= Exercise details =
An exact copy is needed of the lines from the one that contains "1500x812 pixels." through the final line of the data below, with pictures left out.

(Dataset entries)
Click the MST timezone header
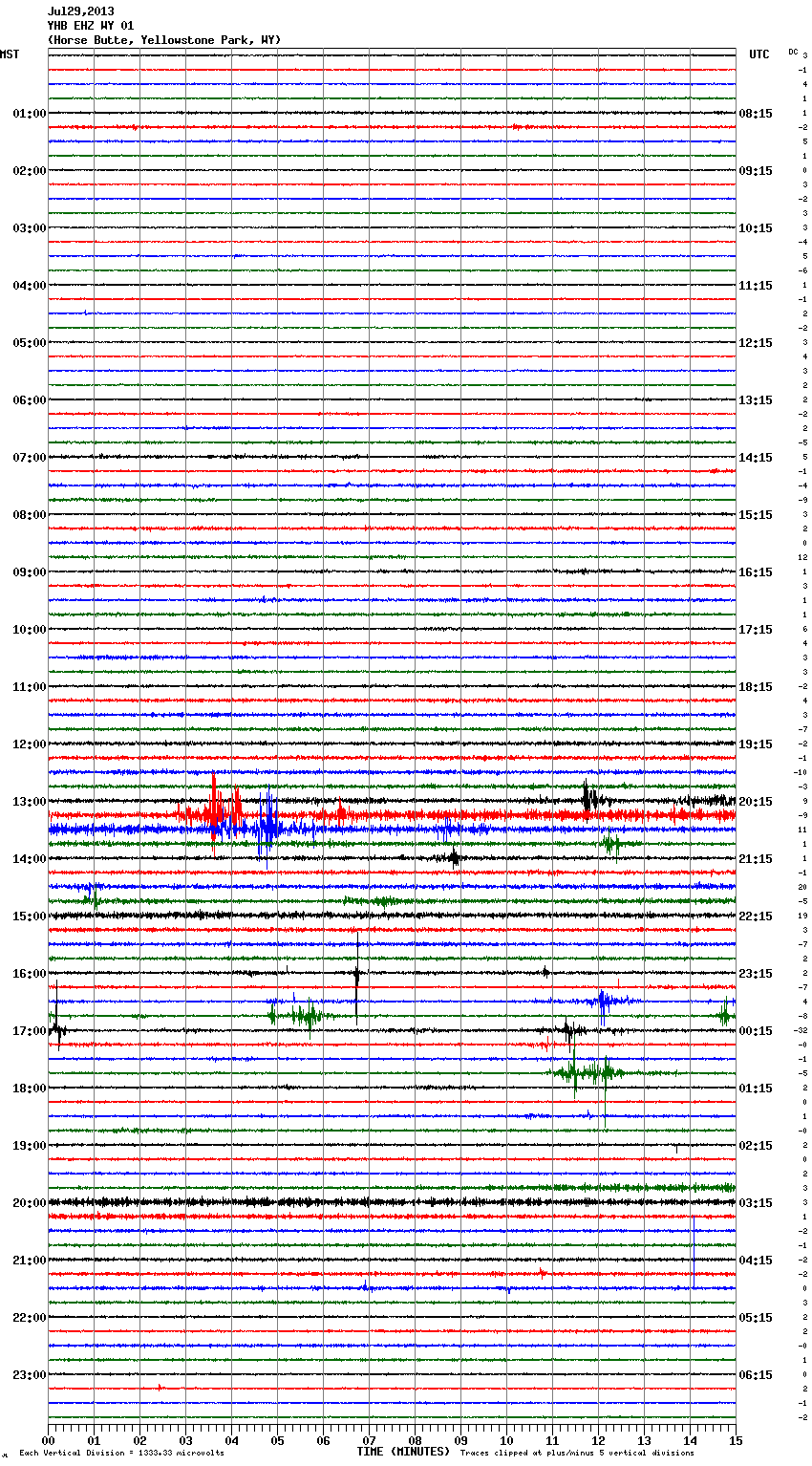The image size is (812, 1466). tap(10, 54)
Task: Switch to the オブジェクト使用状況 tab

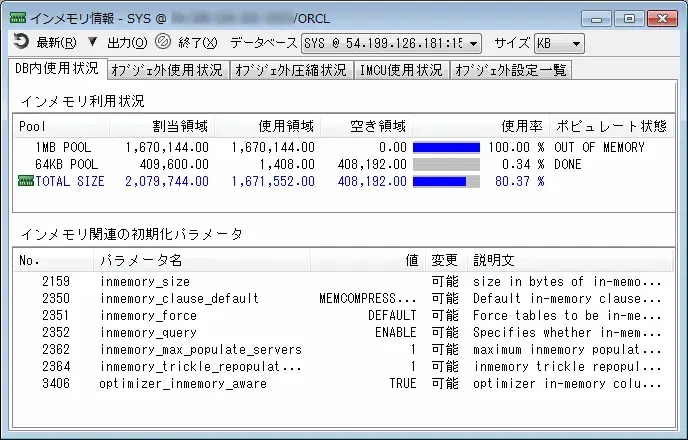Action: 168,70
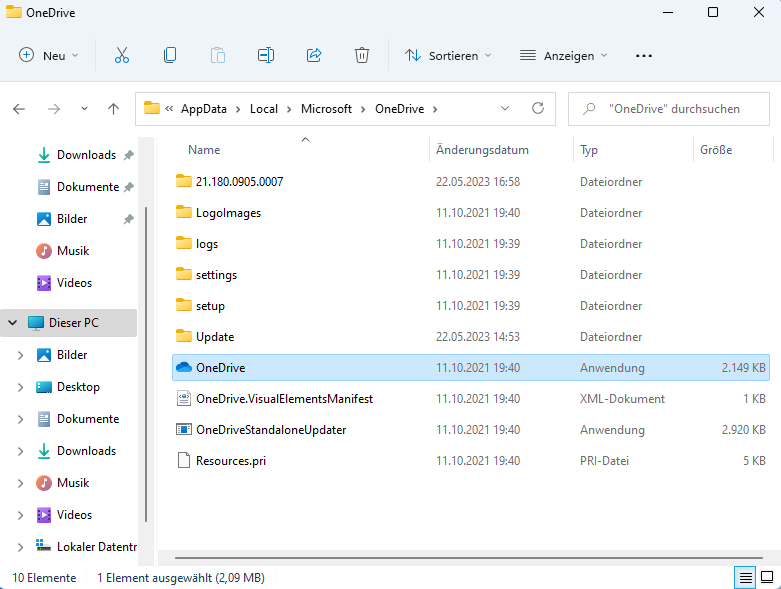Switch to large thumbnails view layout

click(x=767, y=577)
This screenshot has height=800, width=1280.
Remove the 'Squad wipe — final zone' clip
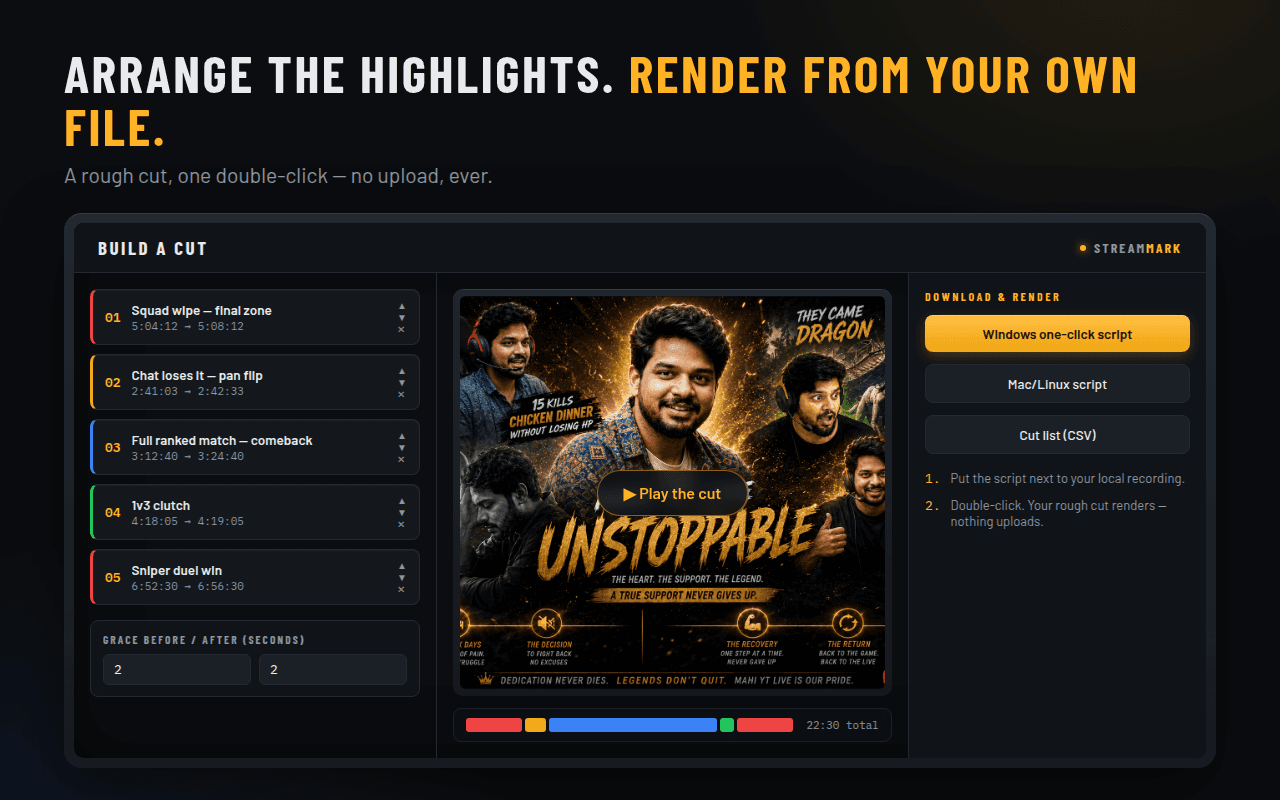401,329
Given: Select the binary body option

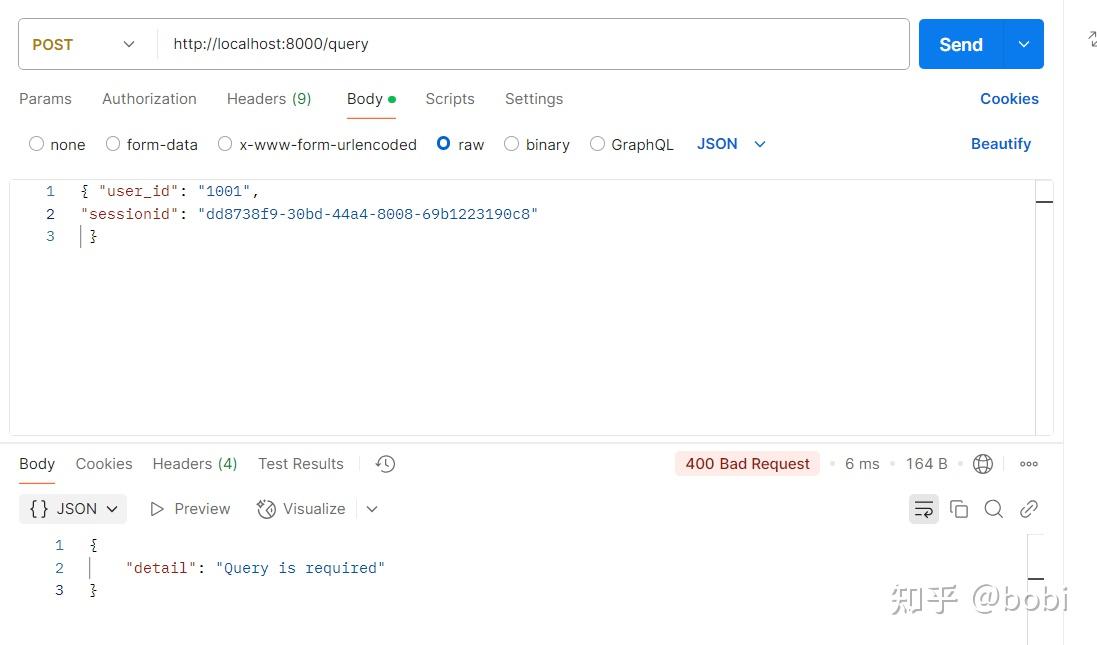Looking at the screenshot, I should (511, 144).
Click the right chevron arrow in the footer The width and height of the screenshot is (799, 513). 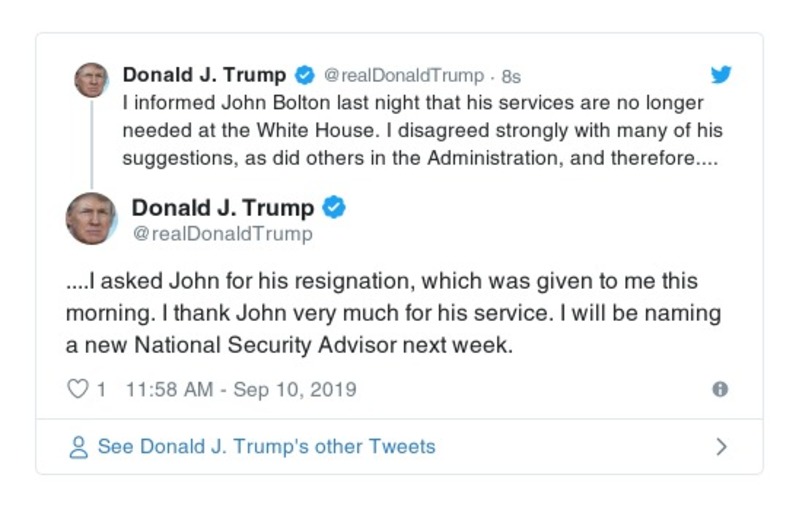[x=721, y=447]
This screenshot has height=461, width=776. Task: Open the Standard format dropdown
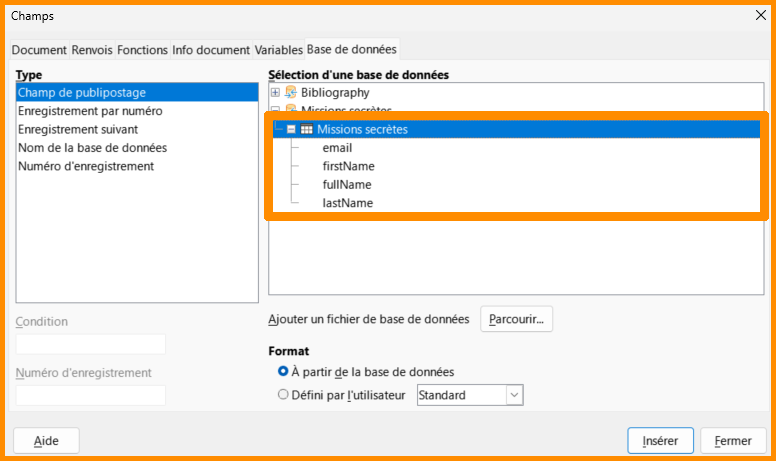514,395
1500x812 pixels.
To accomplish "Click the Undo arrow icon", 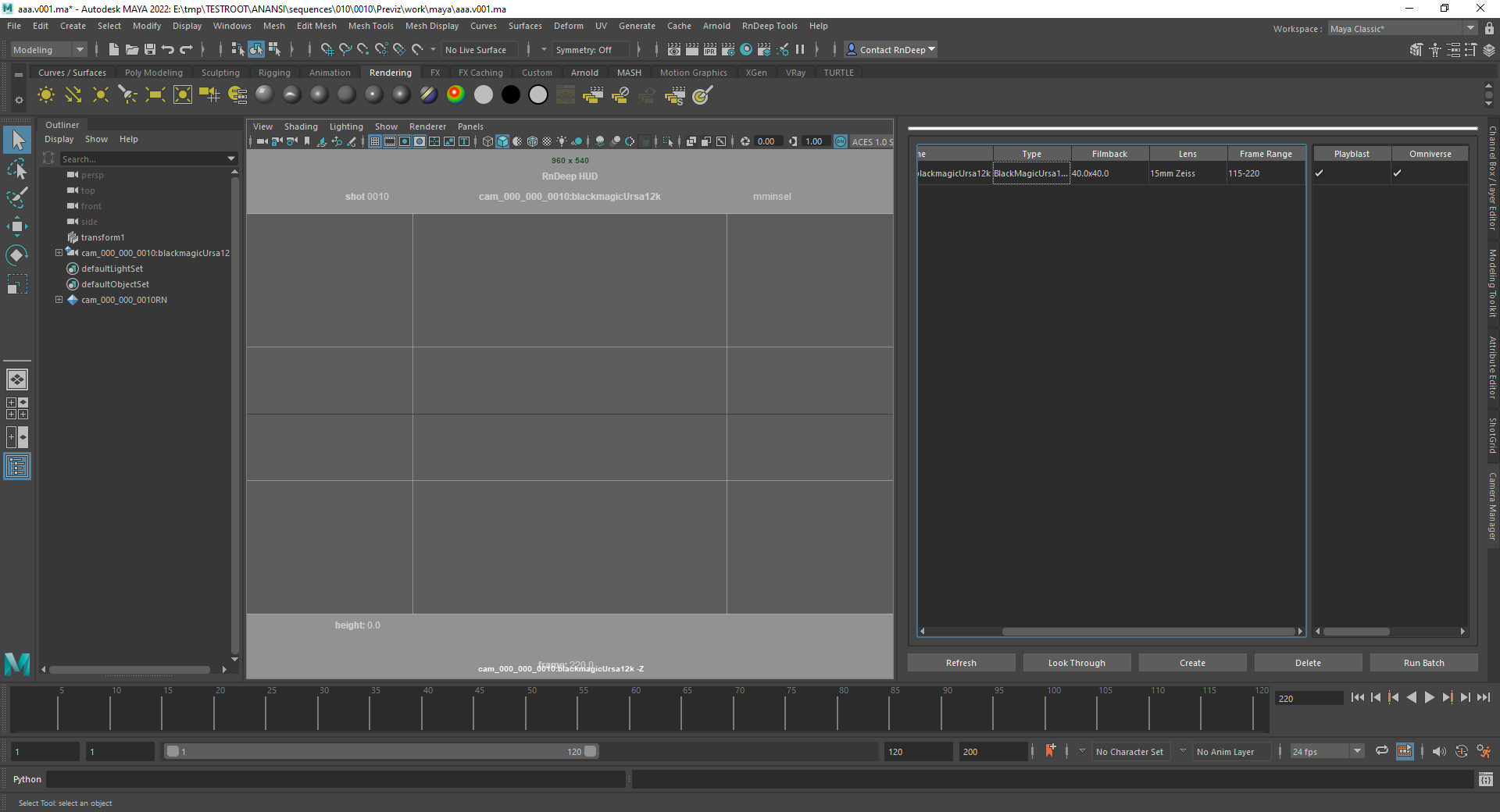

= Reply =
1500x812 pixels.
To accomplish "Click the Undo arrow icon", 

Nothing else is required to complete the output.